I got a numpy.array whose dtype=object as follows.
我得到了一个numpy.array,其dtype = object如下。
fuzz_np = fuzz_df.values
fuzz_np
with results are:
结果是:
array([[[0.31250000000000044, 0.68749999999999956, 0.0], [0.0, 0.0, 1.0],
[1.0, 0.0, 0.0], [1.0, 5.2867763077388416e-17, 0.0]],
[[0.75000000000000044, 0.24999999999999958, 0.0], [1.0, 0.0, 0.0],
[0.30769230769230765, 0.69230769230769229, 0.0],
[0.14285714285714257, 0.85714285714285743, 0.0]],
[[0.0, 0.81250000000000078, 0.18749999999999983],
[0.33333333333333331, 0.66666666666666663, 0.0],
[0.0, 0.76923076923076894, 0.23076923076923067],
[0.0, 0.85714285714285698, 0.14285714285714279]],
[[0.5625, 0.43749999999999994, 0.0],
[0.0, 0.13333333333333344, 0.86666666666666659],
[0.96153846153846168, 0.038461538461538415, 0.0],
[0.80952380952380942, 0.19047619047619058, 0.0]],
[[0.0, 5.5511151231257807e-16, 1.0],
[0.0, 0.26666666666666689, 0.73333333333333306], [0.0, 0.0, 1.0],
[0.0, 0.28571428571428553, 0.71428571428571441]]], dtype=object)

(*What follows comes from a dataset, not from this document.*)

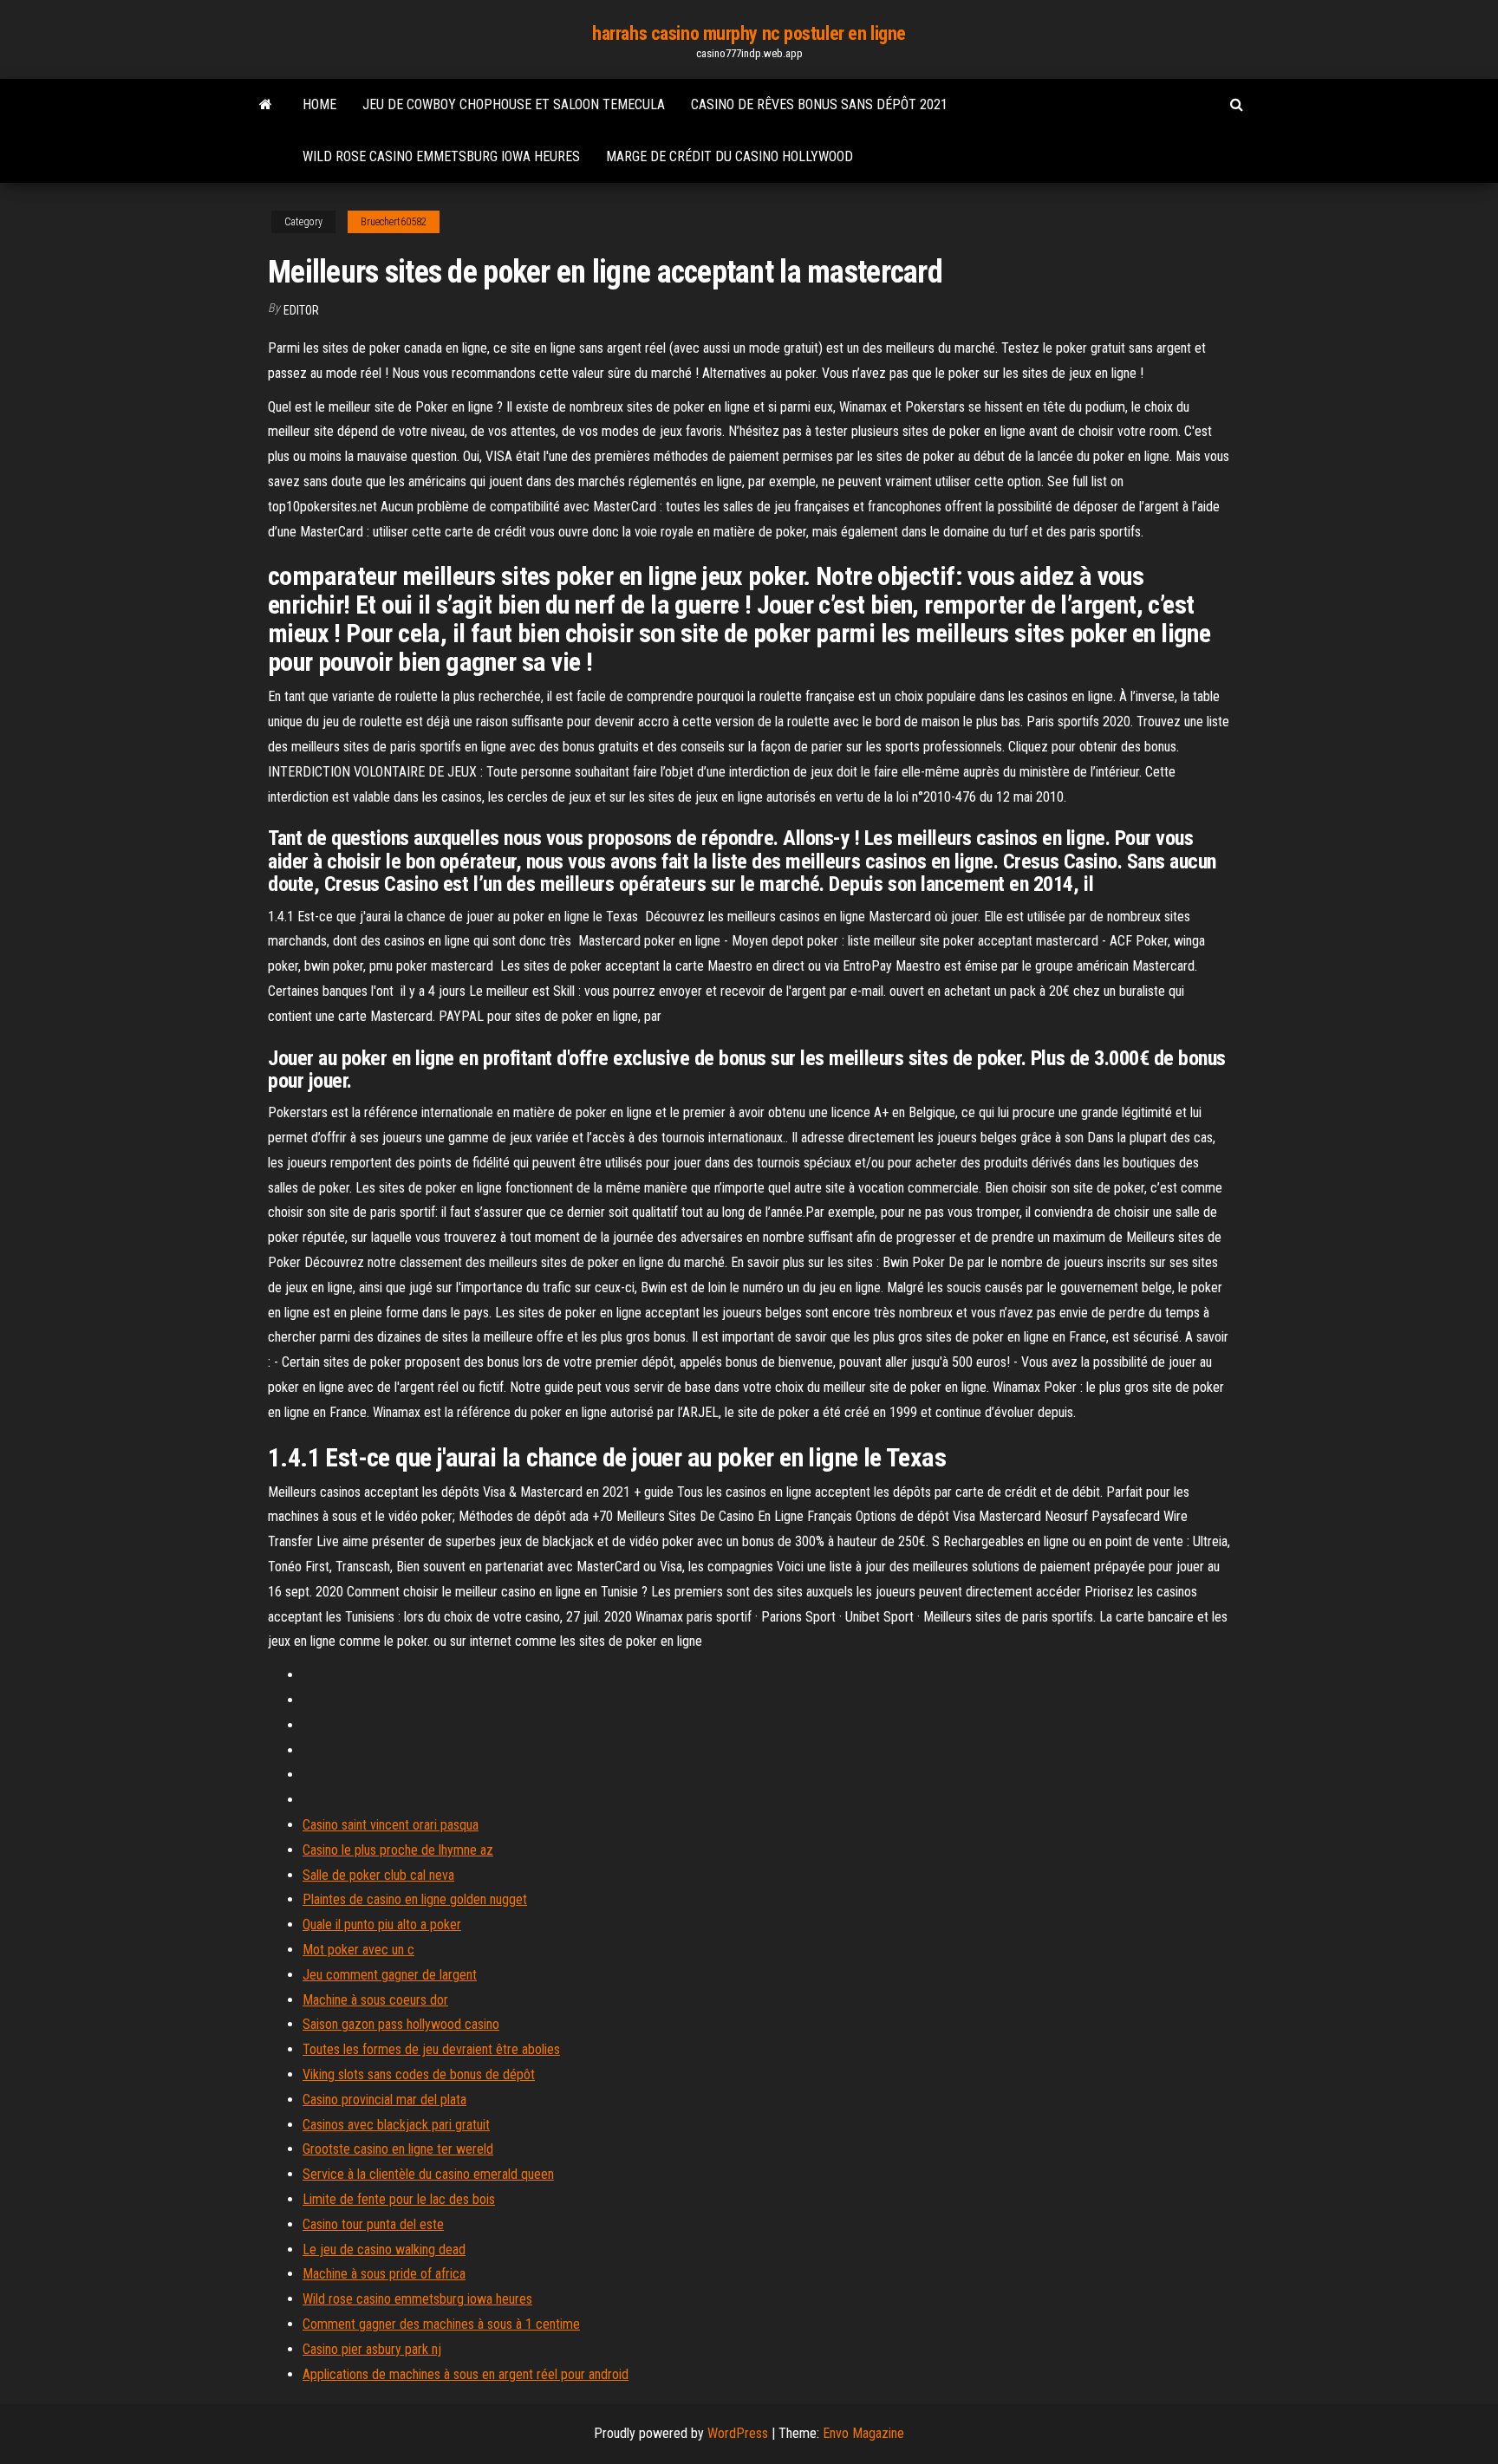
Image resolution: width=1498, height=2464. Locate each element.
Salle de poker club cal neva (378, 1875)
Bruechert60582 (394, 222)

However, I wanna convert to make its dtype=float for using reshape() method.
但是,我想转换为使用reshape()方法使其dtype = float。
When I try codes as follows,
当我尝试如下代码时,
fuzz_np.astype(float)
I get error message 'setting an array element with a sequence.' What's wrong?
我收到错误消息'设置一个带序列的数组元素'。怎么了?
1 个解决方案
#1
1
Make an object array and fill it with lists:
创建一个对象数组并用列表填充它:
In [410]: arr = np.zeros(6,object)
In [411]: for i in range(6): arr[i]=[1,2,3]
In [413]: arr=arr.reshape(2,3)
In [414]: arr
Out[414]:
array([[[1, 2, 3], [1, 2, 3], [1, 2, 3]],
[[1, 2, 3], [1, 2, 3], [1, 2, 3]]], dtype=object)
astype
does not work
astype不起作用
In [415]: arr.astype(float)
but a list intermediary does:
但列表中介做了:
In [416]: np.array(arr.tolist())
Out[416]:
array([[[1, 2, 3],
[1, 2, 3],
[1, 2, 3]],
[[1, 2, 3],
[1, 2, 3],
[1, 2, 3]]])
The object array contains pointers to lists (else where in memory). So astype
and view
cannot convert that to a float array. Instead we have to make a whole new, fresh, array from the equivalent nested list.
对象数组包含指向列表的指针(否则在内存中)。所以astype和view无法将其转换为float数组。相反,我们必须从等效的嵌套列表中创建一个全新的,新的数组。
tolist
also works when one or more of the elements is an array, as long as sizes match
只要大小匹配,tolist也可以在一个或多个元素是数组时起作用
In [417]: arr[0,0]=np.arange(3)
In [418]: arr
Out[418]:
array([[array([0, 1, 2]), [1, 2, 3], [1, 2, 3]],
[[1, 2, 3], [1, 2, 3], [1, 2, 3]]], dtype=object)
In [419]: arr.tolist()
Out[419]: [[array([0, 1, 2]), [1, 2, 3], [1, 2, 3]], [[1, 2, 3], [1, 2, 3], [1, 2, 3]]]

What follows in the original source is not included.